• PROBLEM DETAILS:
Word for word, print every entry below.

Records drawn from a dataset:
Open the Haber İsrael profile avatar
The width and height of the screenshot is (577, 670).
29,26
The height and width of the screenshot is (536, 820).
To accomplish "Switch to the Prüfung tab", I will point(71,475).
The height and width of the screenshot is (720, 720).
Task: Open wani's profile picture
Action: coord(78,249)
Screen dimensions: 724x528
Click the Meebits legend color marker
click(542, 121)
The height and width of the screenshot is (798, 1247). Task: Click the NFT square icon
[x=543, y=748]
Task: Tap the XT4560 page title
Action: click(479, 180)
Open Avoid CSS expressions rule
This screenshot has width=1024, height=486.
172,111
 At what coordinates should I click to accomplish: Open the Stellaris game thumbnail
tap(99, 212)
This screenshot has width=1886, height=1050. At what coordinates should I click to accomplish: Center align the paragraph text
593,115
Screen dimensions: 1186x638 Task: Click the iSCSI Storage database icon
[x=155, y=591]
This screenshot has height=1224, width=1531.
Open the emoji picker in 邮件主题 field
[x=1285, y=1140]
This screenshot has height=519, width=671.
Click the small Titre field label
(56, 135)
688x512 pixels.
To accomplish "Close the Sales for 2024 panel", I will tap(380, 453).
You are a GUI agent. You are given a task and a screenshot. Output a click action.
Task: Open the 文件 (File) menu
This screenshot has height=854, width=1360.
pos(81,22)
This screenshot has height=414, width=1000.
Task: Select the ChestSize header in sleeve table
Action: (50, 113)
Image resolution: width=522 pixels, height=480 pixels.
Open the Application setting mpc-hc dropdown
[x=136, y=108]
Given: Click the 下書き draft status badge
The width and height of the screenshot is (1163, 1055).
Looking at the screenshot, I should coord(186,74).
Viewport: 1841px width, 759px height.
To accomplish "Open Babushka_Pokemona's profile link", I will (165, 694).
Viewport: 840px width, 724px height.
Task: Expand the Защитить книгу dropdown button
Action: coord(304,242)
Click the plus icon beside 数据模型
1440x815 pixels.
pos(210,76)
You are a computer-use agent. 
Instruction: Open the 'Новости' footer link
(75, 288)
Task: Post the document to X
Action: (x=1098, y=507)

• ANSWER BOX:
Open the Haber İsrael profile avatar
The width and height of the screenshot is (577, 670).
29,26
The height and width of the screenshot is (536, 820).
To accomplish "Switch to the Prüfung tab", I will point(71,475).
The height and width of the screenshot is (720, 720).
Task: Open wani's profile picture
Action: coord(78,249)
Screen dimensions: 724x528
Click the Meebits legend color marker
click(542, 121)
The height and width of the screenshot is (798, 1247). Task: Click the NFT square icon
[x=543, y=748]
Task: Tap the XT4560 page title
Action: click(479, 180)
Open Avoid CSS expressions rule
This screenshot has width=1024, height=486.
172,111
 At what coordinates should I click to accomplish: Open the Stellaris game thumbnail
tap(99, 212)
This screenshot has width=1886, height=1050. At what coordinates should I click to accomplish: Center align the paragraph text
593,115
Screen dimensions: 1186x638 Task: Click the iSCSI Storage database icon
[x=155, y=591]
This screenshot has height=1224, width=1531.
Open the emoji picker in 邮件主题 field
[x=1285, y=1140]
This screenshot has height=519, width=671.
Click the small Titre field label
(56, 135)
688x512 pixels.
To accomplish "Close the Sales for 2024 panel", I will tap(380, 453).
You are a GUI agent. You are given a task and a screenshot. Output a click action.
Task: Open the 文件 (File) menu
This screenshot has height=854, width=1360.
pos(81,22)
This screenshot has height=414, width=1000.
Task: Select the ChestSize header in sleeve table
Action: (50, 113)
Image resolution: width=522 pixels, height=480 pixels.
Open the Application setting mpc-hc dropdown
[x=136, y=108]
Given: Click the 下書き draft status badge
The width and height of the screenshot is (1163, 1055).
Looking at the screenshot, I should coord(186,74).
Viewport: 1841px width, 759px height.
To accomplish "Open Babushka_Pokemona's profile link", I will (165, 694).
Viewport: 840px width, 724px height.
Task: Expand the Защитить книгу dropdown button
Action: coord(304,242)
Click the plus icon beside 数据模型
1440x815 pixels.
pos(210,76)
You are a computer-use agent. 
Instruction: Open the 'Новости' footer link
(75, 288)
Task: Post the document to X
Action: (x=1098, y=507)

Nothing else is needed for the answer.